» EXERCISE OBJECTIVE:
Go through the entries below and report how many lines contain the string "Switch". Nothing but the number is wanted.
[EXERCISE INPUTS Boundary: Start]
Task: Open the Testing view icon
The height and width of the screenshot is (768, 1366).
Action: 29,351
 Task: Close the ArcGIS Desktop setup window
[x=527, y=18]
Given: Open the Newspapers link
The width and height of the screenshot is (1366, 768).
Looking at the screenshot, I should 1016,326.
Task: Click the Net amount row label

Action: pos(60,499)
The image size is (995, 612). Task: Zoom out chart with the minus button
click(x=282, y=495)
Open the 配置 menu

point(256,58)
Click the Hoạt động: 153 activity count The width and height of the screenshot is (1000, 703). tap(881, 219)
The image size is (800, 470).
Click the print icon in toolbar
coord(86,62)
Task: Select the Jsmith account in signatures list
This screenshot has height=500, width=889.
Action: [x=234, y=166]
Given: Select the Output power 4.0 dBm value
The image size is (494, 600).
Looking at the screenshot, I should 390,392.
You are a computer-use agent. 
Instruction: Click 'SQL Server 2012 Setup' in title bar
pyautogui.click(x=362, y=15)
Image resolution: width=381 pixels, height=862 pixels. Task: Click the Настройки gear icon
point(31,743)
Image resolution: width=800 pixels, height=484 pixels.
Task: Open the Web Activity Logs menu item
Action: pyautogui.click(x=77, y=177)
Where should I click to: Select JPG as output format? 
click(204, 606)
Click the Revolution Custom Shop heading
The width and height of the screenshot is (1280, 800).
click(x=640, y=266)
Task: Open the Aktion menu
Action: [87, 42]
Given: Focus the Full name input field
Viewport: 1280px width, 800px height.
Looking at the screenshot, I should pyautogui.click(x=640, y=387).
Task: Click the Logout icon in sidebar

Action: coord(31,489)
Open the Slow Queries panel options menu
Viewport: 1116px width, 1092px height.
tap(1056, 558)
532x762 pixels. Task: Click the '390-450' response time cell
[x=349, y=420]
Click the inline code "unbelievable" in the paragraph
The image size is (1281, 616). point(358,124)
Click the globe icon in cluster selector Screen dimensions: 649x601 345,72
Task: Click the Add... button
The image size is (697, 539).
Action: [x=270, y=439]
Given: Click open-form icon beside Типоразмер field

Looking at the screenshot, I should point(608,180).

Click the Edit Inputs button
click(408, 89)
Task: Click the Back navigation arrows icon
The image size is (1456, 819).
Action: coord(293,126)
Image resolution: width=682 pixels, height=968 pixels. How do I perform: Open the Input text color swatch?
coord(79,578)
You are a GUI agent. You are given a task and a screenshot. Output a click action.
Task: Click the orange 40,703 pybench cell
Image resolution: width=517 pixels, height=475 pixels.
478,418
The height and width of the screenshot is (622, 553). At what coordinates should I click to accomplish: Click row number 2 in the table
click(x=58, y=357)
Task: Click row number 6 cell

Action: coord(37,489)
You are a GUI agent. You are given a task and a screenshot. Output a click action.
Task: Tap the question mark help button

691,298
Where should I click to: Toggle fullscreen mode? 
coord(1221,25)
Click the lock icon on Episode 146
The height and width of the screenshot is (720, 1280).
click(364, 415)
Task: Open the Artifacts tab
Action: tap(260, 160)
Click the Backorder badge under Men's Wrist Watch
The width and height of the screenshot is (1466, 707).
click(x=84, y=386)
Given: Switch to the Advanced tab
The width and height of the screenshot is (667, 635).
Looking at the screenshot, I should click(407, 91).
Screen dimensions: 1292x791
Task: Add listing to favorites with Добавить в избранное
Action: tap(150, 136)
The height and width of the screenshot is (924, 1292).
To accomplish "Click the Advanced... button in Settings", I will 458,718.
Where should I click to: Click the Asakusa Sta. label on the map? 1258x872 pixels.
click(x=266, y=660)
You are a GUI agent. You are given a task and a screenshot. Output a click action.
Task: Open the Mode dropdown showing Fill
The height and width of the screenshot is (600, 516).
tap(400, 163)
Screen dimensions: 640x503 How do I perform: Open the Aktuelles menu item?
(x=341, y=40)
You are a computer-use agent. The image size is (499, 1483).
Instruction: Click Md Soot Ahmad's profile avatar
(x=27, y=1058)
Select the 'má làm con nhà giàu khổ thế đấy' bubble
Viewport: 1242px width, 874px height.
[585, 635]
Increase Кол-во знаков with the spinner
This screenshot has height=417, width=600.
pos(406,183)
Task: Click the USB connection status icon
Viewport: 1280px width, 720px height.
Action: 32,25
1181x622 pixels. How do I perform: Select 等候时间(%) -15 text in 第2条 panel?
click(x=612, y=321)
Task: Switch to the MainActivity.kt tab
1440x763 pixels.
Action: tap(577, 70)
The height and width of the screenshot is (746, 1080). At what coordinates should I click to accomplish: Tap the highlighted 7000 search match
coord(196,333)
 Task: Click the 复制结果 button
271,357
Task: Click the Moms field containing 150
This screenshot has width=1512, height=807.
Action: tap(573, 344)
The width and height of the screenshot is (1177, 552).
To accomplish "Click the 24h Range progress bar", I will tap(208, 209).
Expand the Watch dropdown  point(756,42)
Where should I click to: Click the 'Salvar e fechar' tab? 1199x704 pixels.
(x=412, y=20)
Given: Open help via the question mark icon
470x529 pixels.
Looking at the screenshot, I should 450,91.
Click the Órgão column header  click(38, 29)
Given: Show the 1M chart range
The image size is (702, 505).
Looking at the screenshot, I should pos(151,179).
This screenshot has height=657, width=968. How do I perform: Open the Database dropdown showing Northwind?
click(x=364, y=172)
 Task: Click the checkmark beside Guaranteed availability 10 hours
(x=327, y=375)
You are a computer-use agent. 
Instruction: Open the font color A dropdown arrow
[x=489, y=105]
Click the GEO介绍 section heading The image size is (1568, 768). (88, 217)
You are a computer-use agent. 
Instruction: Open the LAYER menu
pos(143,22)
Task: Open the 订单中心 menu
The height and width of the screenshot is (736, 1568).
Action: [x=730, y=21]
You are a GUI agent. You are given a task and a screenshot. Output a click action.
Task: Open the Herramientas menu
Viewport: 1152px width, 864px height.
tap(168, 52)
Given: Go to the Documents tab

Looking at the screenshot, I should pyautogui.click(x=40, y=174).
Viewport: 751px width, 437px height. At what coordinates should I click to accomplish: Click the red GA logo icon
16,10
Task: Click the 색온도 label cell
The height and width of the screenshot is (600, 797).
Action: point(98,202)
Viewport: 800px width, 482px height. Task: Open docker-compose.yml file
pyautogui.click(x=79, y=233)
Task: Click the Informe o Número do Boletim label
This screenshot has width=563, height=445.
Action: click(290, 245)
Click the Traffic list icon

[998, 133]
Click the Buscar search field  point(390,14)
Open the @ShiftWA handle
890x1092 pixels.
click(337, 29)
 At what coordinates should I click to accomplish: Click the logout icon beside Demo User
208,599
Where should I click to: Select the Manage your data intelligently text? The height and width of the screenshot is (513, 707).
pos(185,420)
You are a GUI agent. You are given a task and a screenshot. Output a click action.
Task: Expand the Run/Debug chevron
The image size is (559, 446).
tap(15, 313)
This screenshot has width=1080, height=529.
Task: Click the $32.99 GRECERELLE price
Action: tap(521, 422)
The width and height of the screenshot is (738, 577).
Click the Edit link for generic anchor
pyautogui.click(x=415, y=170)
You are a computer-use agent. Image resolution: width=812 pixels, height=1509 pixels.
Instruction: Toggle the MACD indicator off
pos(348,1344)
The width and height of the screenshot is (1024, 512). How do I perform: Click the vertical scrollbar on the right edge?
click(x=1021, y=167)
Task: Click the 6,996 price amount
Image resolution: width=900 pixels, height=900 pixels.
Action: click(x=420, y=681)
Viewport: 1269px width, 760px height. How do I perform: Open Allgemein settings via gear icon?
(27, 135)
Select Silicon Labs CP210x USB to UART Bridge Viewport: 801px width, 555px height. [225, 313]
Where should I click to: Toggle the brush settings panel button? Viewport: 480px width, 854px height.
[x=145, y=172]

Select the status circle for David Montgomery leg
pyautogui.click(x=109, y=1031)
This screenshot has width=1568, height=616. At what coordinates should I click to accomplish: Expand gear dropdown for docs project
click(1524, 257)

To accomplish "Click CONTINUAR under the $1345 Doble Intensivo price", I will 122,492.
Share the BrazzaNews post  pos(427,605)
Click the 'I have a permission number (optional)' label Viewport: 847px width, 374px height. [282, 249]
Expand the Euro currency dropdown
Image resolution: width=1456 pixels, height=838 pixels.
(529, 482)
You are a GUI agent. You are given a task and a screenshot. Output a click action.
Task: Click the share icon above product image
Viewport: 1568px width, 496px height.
[EXERCISE INPUTS Boundary: End]
» ANSWER BELOW:
2